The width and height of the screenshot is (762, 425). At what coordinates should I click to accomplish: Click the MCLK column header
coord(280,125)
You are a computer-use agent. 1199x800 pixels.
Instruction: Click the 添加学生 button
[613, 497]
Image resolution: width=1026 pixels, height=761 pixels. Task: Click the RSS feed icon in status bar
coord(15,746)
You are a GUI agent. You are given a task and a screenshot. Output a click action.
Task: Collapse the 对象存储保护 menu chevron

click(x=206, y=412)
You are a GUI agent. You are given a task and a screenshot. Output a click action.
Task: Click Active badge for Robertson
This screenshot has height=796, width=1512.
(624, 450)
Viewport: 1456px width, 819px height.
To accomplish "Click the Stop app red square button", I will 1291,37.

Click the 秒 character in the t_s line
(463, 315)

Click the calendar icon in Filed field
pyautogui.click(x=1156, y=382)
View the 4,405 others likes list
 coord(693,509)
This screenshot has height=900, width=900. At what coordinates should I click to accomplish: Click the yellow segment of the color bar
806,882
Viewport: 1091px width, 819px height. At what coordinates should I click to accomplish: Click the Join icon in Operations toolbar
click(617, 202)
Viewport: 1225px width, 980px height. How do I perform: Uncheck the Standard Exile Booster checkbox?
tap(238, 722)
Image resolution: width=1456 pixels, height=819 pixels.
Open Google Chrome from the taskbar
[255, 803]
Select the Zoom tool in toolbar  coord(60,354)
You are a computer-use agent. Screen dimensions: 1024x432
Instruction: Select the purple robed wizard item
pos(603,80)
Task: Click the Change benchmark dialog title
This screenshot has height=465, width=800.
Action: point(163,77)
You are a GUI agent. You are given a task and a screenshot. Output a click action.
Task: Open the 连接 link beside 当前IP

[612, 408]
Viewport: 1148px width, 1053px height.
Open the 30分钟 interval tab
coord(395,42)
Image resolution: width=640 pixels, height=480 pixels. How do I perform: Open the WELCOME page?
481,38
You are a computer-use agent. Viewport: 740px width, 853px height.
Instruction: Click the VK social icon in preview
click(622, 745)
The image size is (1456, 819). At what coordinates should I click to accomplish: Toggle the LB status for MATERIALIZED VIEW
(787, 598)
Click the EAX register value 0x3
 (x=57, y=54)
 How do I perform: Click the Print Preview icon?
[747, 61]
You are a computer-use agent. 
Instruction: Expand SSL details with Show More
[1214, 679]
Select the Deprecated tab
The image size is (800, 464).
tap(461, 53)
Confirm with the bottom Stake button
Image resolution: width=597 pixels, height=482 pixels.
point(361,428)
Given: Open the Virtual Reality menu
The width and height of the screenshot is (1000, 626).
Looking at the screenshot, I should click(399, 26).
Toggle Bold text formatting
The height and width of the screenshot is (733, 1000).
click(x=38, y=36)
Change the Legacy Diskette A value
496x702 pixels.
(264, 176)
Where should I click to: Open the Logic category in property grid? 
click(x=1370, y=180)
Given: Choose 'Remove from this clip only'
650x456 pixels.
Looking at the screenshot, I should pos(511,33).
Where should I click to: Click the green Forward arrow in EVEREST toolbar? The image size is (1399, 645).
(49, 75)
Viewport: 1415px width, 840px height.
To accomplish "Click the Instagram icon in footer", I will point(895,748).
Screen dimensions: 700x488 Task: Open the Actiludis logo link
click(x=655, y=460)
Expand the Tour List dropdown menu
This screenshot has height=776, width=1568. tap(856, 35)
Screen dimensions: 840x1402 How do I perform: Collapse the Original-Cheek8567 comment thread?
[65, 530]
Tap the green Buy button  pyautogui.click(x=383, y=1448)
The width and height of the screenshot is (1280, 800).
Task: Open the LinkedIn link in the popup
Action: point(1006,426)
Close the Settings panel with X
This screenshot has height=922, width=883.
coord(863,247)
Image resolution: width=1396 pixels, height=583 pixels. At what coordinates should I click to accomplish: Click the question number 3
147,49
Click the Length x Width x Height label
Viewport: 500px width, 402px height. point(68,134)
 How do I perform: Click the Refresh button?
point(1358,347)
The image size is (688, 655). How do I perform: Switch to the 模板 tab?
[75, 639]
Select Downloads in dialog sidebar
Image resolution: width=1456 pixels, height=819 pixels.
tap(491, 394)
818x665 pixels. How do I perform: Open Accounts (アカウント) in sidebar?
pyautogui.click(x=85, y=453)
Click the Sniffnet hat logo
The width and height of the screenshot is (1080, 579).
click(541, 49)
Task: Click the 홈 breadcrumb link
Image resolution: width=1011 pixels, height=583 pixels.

========

WORK TO COMPLETE:
Render every one of the records above as a JSON list of strings, with one string per line and blank lines omitted.

SOLUTION FOR THIS TASK:
[
  "The width and height of the screenshot is (762, 425). At what coordinates should I click to accomplish: Click the MCLK column header",
  "coord(280,125)",
  "You are a computer-use agent. 1199x800 pixels.",
  "Instruction: Click the 添加学生 button",
  "[613, 497]",
  "Image resolution: width=1026 pixels, height=761 pixels. Task: Click the RSS feed icon in status bar",
  "coord(15,746)",
  "You are a GUI agent. You are given a task and a screenshot. Output a click action.",
  "Task: Collapse the 对象存储保护 menu chevron",
  "click(x=206, y=412)",
  "You are a GUI agent. You are given a task and a screenshot. Output a click action.",
  "Task: Click Active badge for Robertson",
  "This screenshot has height=796, width=1512.",
  "(624, 450)",
  "Viewport: 1456px width, 819px height.",
  "To accomplish \"Click the Stop app red square button\", I will 1291,37.",
  "Click the 秒 character in the t_s line",
  "(463, 315)",
  "Click the calendar icon in Filed field",
  "pyautogui.click(x=1156, y=382)",
  "View the 4,405 others likes list",
  " coord(693,509)",
  "This screenshot has height=900, width=900. At what coordinates should I click to accomplish: Click the yellow segment of the color bar",
  "806,882",
  "Viewport: 1091px width, 819px height. At what coordinates should I click to accomplish: Click the Join icon in Operations toolbar",
  "click(617, 202)",
  "Viewport: 1225px width, 980px height. How do I perform: Uncheck the Standard Exile Booster checkbox?",
  "tap(238, 722)",
  "Image resolution: width=1456 pixels, height=819 pixels.",
  "Open Google Chrome from the taskbar",
  "[255, 803]",
  "Select the Zoom tool in toolbar  coord(60,354)",
  "You are a computer-use agent. Screen dimensions: 1024x432",
  "Instruction: Select the purple robed wizard item",
  "pos(603,80)",
  "Task: Click the Change benchmark dialog title",
  "This screenshot has height=465, width=800.",
  "Action: point(163,77)",
  "You are a GUI agent. You are given a task and a screenshot. Output a click action.",
  "Task: Open the 连接 link beside 当前IP",
  "[612, 408]",
  "Viewport: 1148px width, 1053px height.",
  "Open the 30分钟 interval tab",
  "coord(395,42)",
  "Image resolution: width=640 pixels, height=480 pixels. How do I perform: Open the WELCOME page?",
  "481,38",
  "You are a computer-use agent. Viewport: 740px width, 853px height.",
  "Instruction: Click the VK social icon in preview",
  "click(622, 745)",
  "The image size is (1456, 819). At what coordinates should I click to accomplish: Toggle the LB status for MATERIALIZED VIEW",
  "(787, 598)",
  "Click the EAX register value 0x3",
  " (x=57, y=54)",
  " How do I perform: Click the Print Preview icon?",
  "[747, 61]",
  "You are a computer-use agent. ",
  "Instruction: Expand SSL details with Show More",
  "[1214, 679]",
  "Select the Deprecated tab",
  "The image size is (800, 464).",
  "tap(461, 53)",
  "Confirm with the bottom Stake button",
  "Image resolution: width=597 pixels, height=482 pixels.",
  "point(361,428)",
  "Given: Open the Virtual Reality menu",
  "The width and height of the screenshot is (1000, 626).",
  "Looking at the screenshot, I should click(399, 26).",
  "Toggle Bold text formatting",
  "The height and width of the screenshot is (733, 1000).",
  "click(x=38, y=36)",
  "Change the Legacy Diskette A value",
  "496x702 pixels.",
  "(264, 176)",
  "Where should I click to: Open the Logic category in property grid? ",
  "click(x=1370, y=180)",
  "Given: Choose 'Remove from this clip only'",
  "650x456 pixels.",
  "Looking at the screenshot, I should pos(511,33).",
  "Where should I click to: Click the green Forward arrow in EVEREST toolbar? The image size is (1399, 645).",
  "(49, 75)",
  "Viewport: 1415px width, 840px height.",
  "To accomplish \"Click the Instagram icon in footer\", I will point(895,748).",
  "Screen dimensions: 700x488 Task: Open the Actiludis logo link",
  "click(x=655, y=460)",
  "Expand the Tour List dropdown menu",
  "This screenshot has height=776, width=1568. tap(856, 35)",
  "Screen dimensions: 840x1402 How do I perform: Collapse the Original-Cheek8567 comment thread?",
  "[65, 530]",
  "Tap the green Buy button  pyautogui.click(x=383, y=1448)",
  "The width and height of the screenshot is (1280, 800).",
  "Task: Open the LinkedIn link in the popup",
  "Action: point(1006,426)",
  "Close the Settings panel with X",
  "This screenshot has height=922, width=883.",
  "coord(863,247)",
  "Image resolution: width=1396 pixels, height=583 pixels. At what coordinates should I click to accomplish: Click the question number 3",
  "147,49",
  "Click the Length x Width x Height label",
  "Viewport: 500px width, 402px height. point(68,134)",
  " How do I perform: Click the Refresh button?",
  "point(1358,347)",
  "The image size is (688, 655). How do I perform: Switch to the 模板 tab?",
  "[75, 639]",
  "Select Downloads in dialog sidebar",
  "Image resolution: width=1456 pixels, height=819 pixels.",
  "tap(491, 394)",
  "818x665 pixels. How do I perform: Open Accounts (アカウント) in sidebar?",
  "pyautogui.click(x=85, y=453)",
  "Click the Sniffnet hat logo",
  "The width and height of the screenshot is (1080, 579).",
  "click(541, 49)",
  "Task: Click the 홈 breadcrumb link",
  "Image resolution: width=1011 pixels, height=583 pixels."
]